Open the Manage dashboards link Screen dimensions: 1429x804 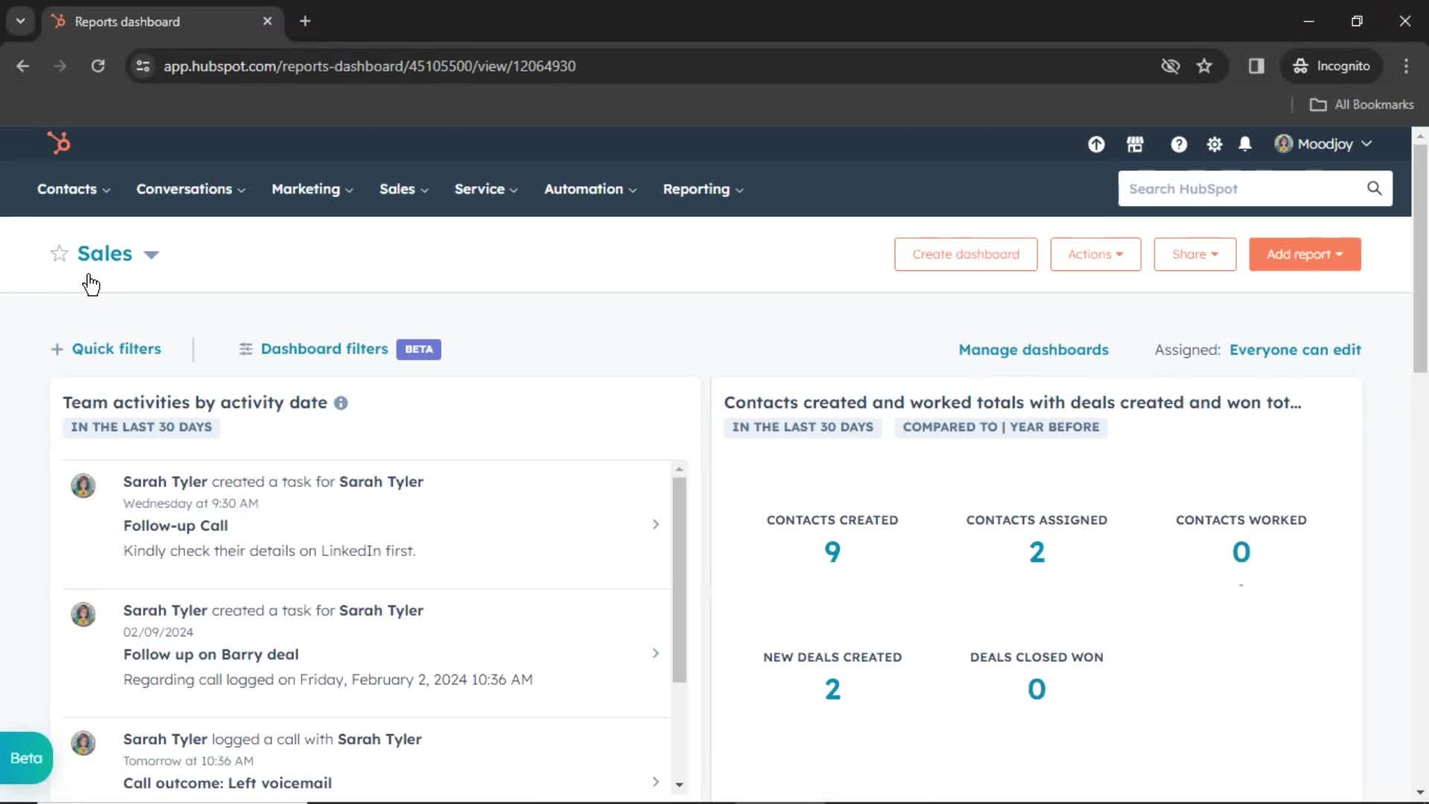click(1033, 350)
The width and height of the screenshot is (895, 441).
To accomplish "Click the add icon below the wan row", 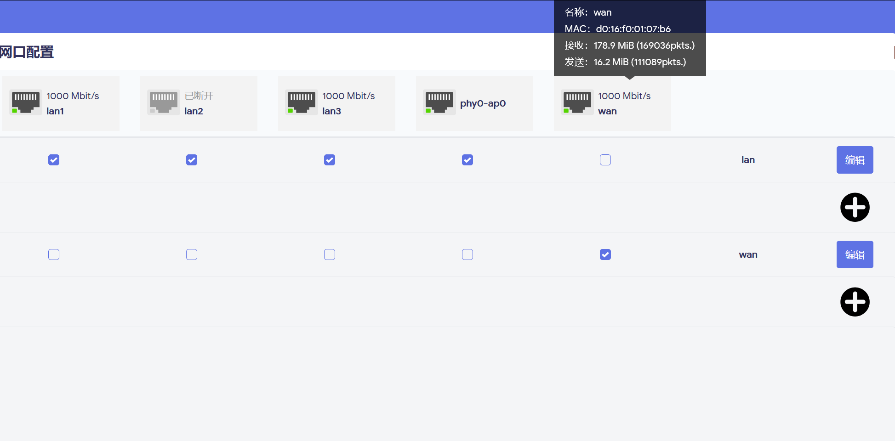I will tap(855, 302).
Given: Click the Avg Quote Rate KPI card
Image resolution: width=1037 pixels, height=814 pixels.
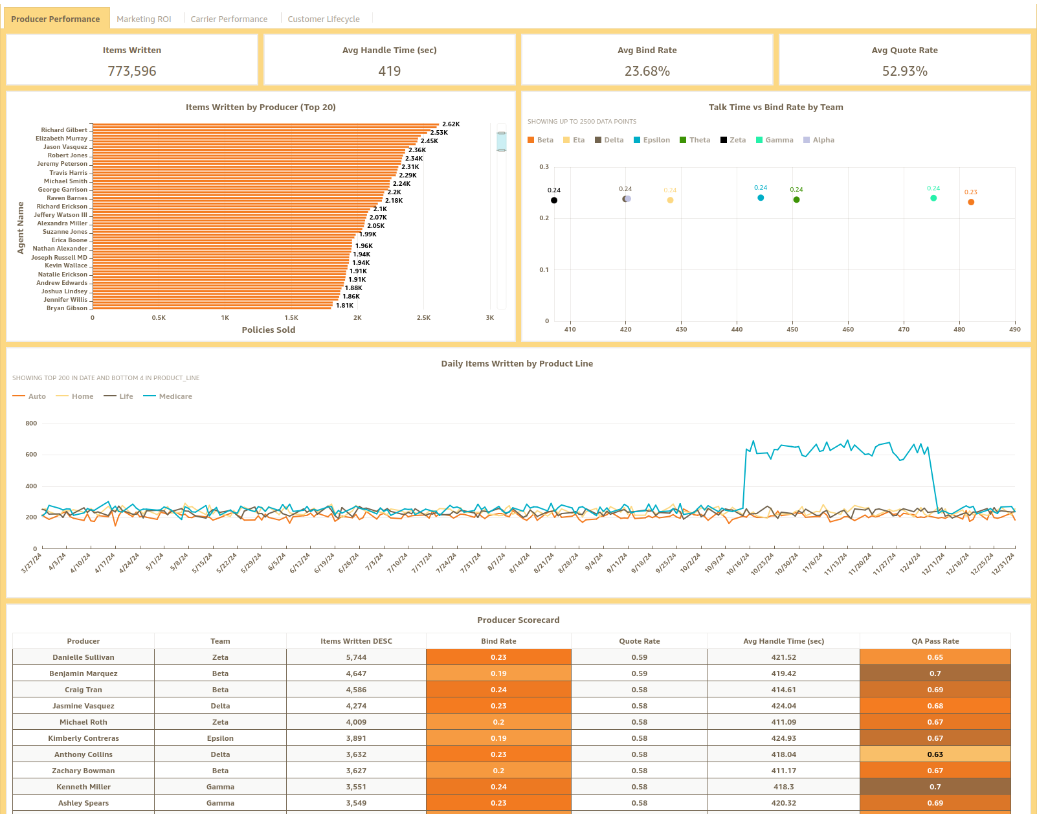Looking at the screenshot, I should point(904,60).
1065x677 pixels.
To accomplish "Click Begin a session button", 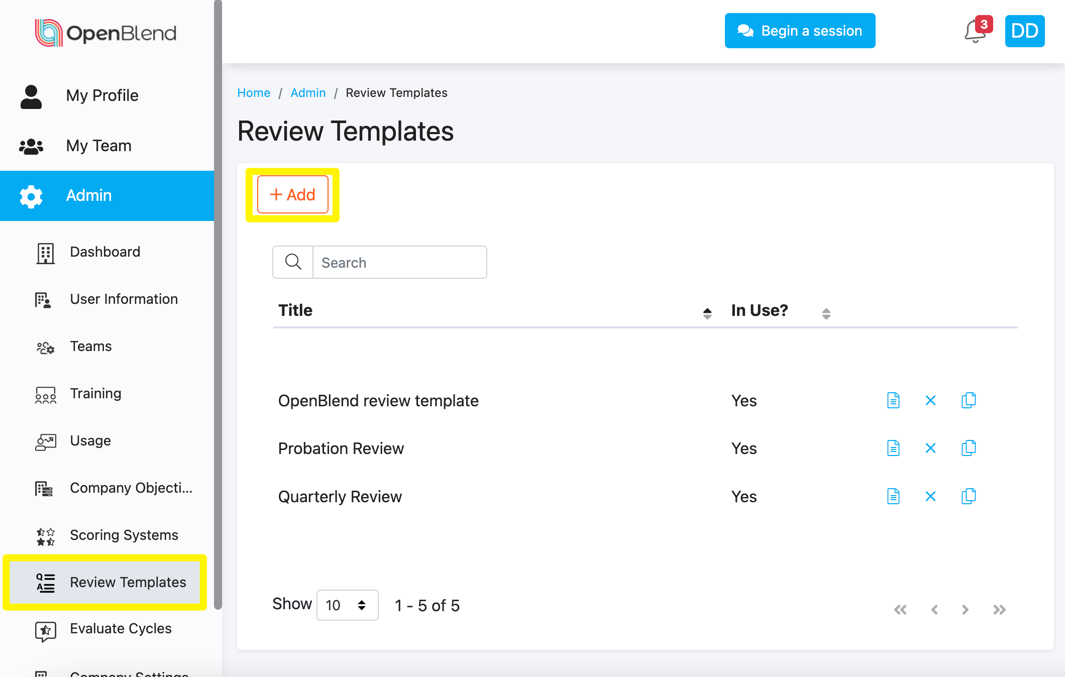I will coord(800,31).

==

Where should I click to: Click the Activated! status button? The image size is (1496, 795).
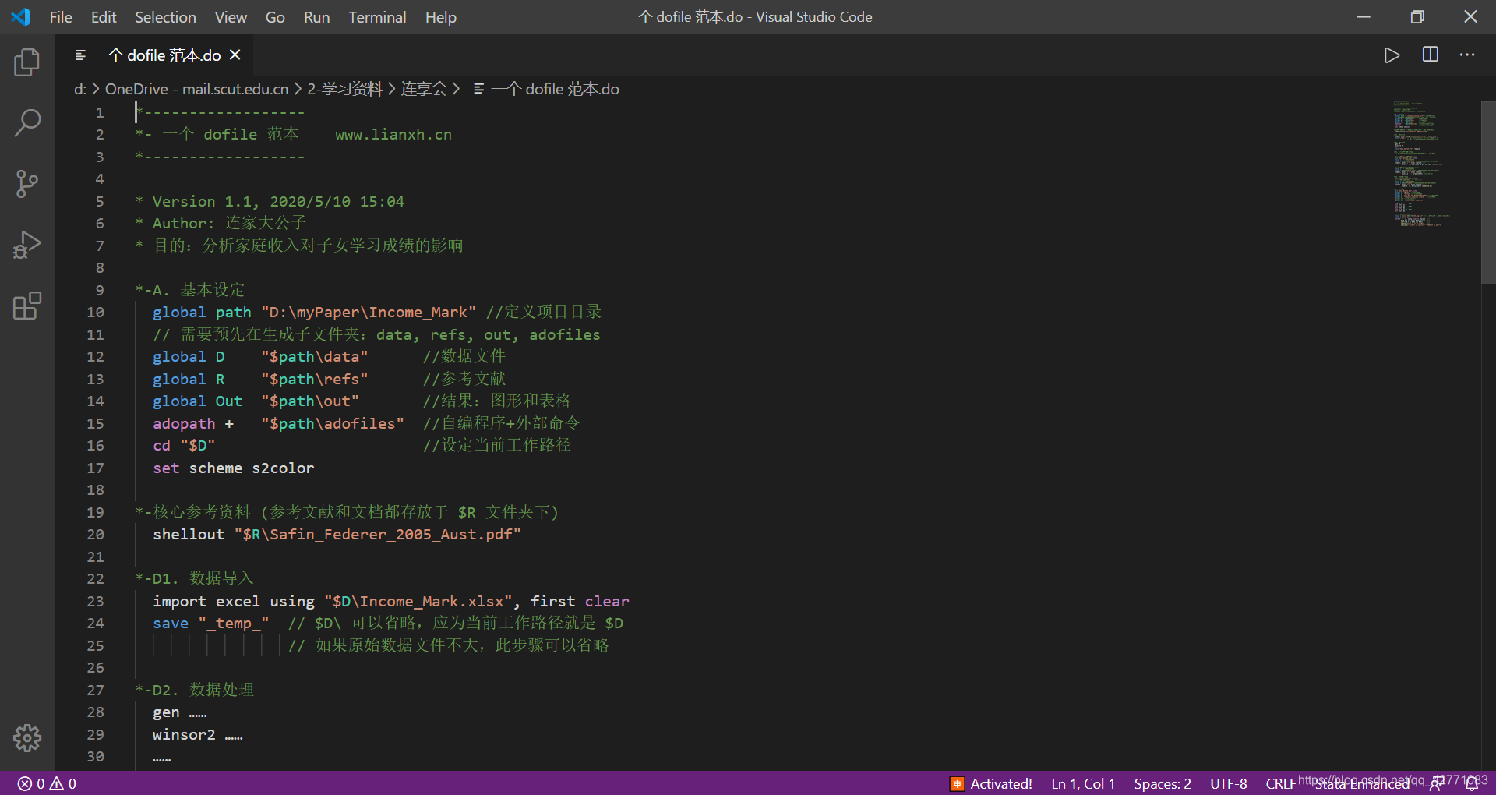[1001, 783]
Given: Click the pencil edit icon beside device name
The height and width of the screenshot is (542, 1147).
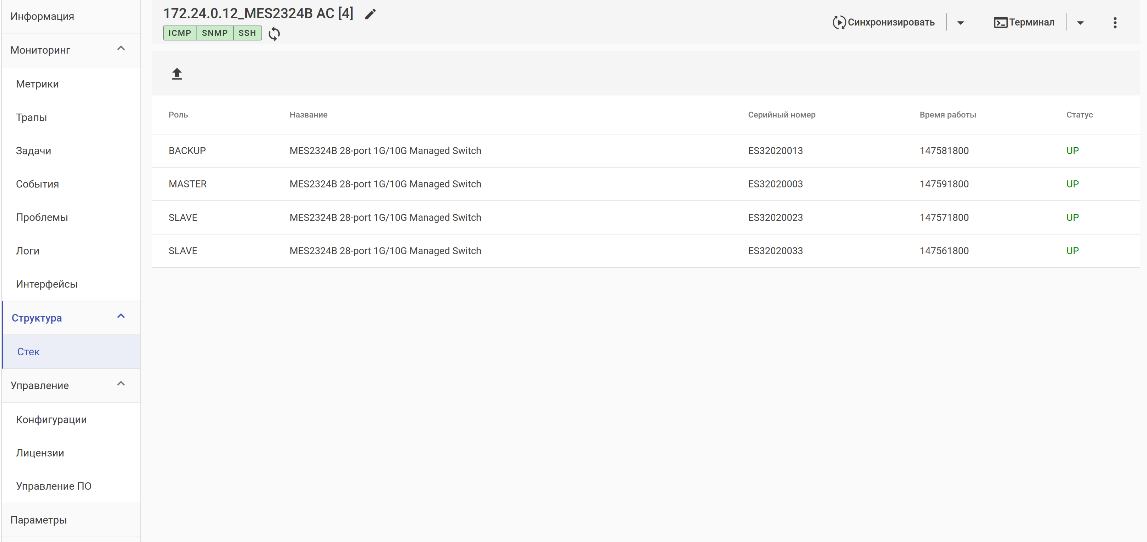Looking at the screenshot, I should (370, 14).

---

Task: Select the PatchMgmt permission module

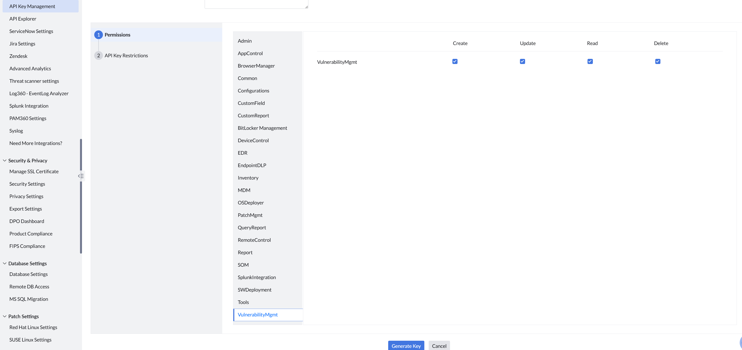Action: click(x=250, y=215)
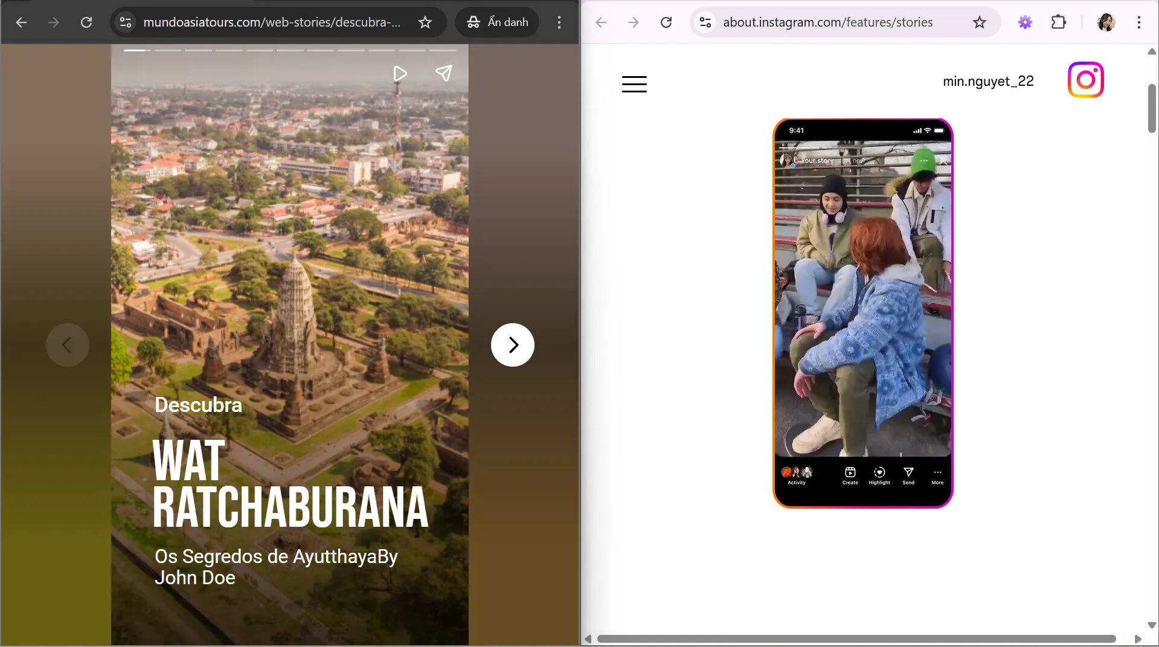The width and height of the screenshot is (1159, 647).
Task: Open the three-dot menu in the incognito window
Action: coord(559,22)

- **ASSIGNMENT**:
Using the material above, find each line that holds "Given" and copy that line.

- **TASK OUTPUT**:
Given: Click the Avg Quote Rate KPI card
Given: Click the pencil edit icon beside device name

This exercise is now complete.